## Текст для чтения
═══
Благоразумнее было бы посчитаться с мнением Агранова. Действительно, Смирнов неотлучно пребывал в тюрьме с 1 января 1933 года и продолжал находиться в заключении вплоть до августа 1936 года, когда начался процесс. У него просто не было физической возможности участвовать в каком-либо заговоре.
Однако Смирнов в своё время одним из первых потребовал выполнить ленинское «завещание» и сместить Сталина с поста генерального секретаря ЦК партии. Сталину была известна популярность Смирнова среди партийцев; знал он также, что к мнению Смирнова прислушиваются старые большевики. Теперь, укрепив свои позиции, он не мог отказать себе в столь долгожданном удовольствии — отомстить Смирнову, протащив его через мучительные допросы и комедию суда и бросив наконец в камеру смертников.
Упрямство Сталина и его желание во что бы то ни стало обвинить Смирнова, невзирая на его абсолютное алиби, поставило Вышинского на суде в очень трудное положение. Чтобы придать сталинской фальсификации хоть минимальную убедительность, в своей судебной речи Вышинский заявил:
— Смирнов может сказать: я ничего не делал. Я был в тюрьме. Наивная отговорка! Смирнов действительно находился в тюрьме начиная с 1 января 1933 года, но мы знаем, что, находясь в тюрьме, он организовал контакты с троцкистами, и был обнаружен шифр, с помощью которого Смирнов, сидя в тюрьме, переписывался со своими друзьями на воле.
═══
## Исходные данные
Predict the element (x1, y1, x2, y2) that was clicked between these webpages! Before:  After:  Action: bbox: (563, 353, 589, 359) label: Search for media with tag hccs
═══
## Задания
1 – С какой даты Смирнов находился в тюрьме, согласно тексту о Смирнове?
2 – Продолжите текст о Смирнове, начиная сразу после его последнего предложения.

## Результаты заданий
1 – С 1 января 1933 года.

2 –
Однако Вышинский, разумеется, не смог продемонстрировать суду этот шифр. Не было представлено ни единого письма из тех, что Смирнов будто бы писал в тюрьме, не названо ни одного лица, с которым он якобы вёл тайную переписку. Вышинский не смог даже сказать, кто из тюремной охраны помогал Смирнову, передавая на волю его шифрованные послания. Наконец, ни один из подсудимых не сознался в получении каких бы то ни было писем от Смирнова.
Разве что за границей могли найтись люди, способные поверить, будто политические заключённые, находящиеся в сталинских тюрьмах, могли переписываться со своими товарищами на свободе. Советские граждане знали, что это совершенно невозможно. Им было известно, что семьи политзаключённых годами не могли даже узнать, в какой из тюрем содержатся их близкие, и вообще, живы ли они.
Да и какие, собственно, советы мог слать из тюрьмы Смирнов, отрезанный от мира, Мрачковскому или Зиновьеву? Быть может, он должен был писать им: «Цельтесь Сталину не в живот, а в голову»? Да и кому неясно, что настоящие заговорщики никогда не стали бы вести переписку о своих террористических планах с человеком, сидящим в тюрьме под надзором энкаведистских охранников.
Несмотря на всё это, Сталин не постеснялся отдать Ягоде приказание «подготовить» Смирнова к судебному процессу и выставить его одним из главных руководителей заговора.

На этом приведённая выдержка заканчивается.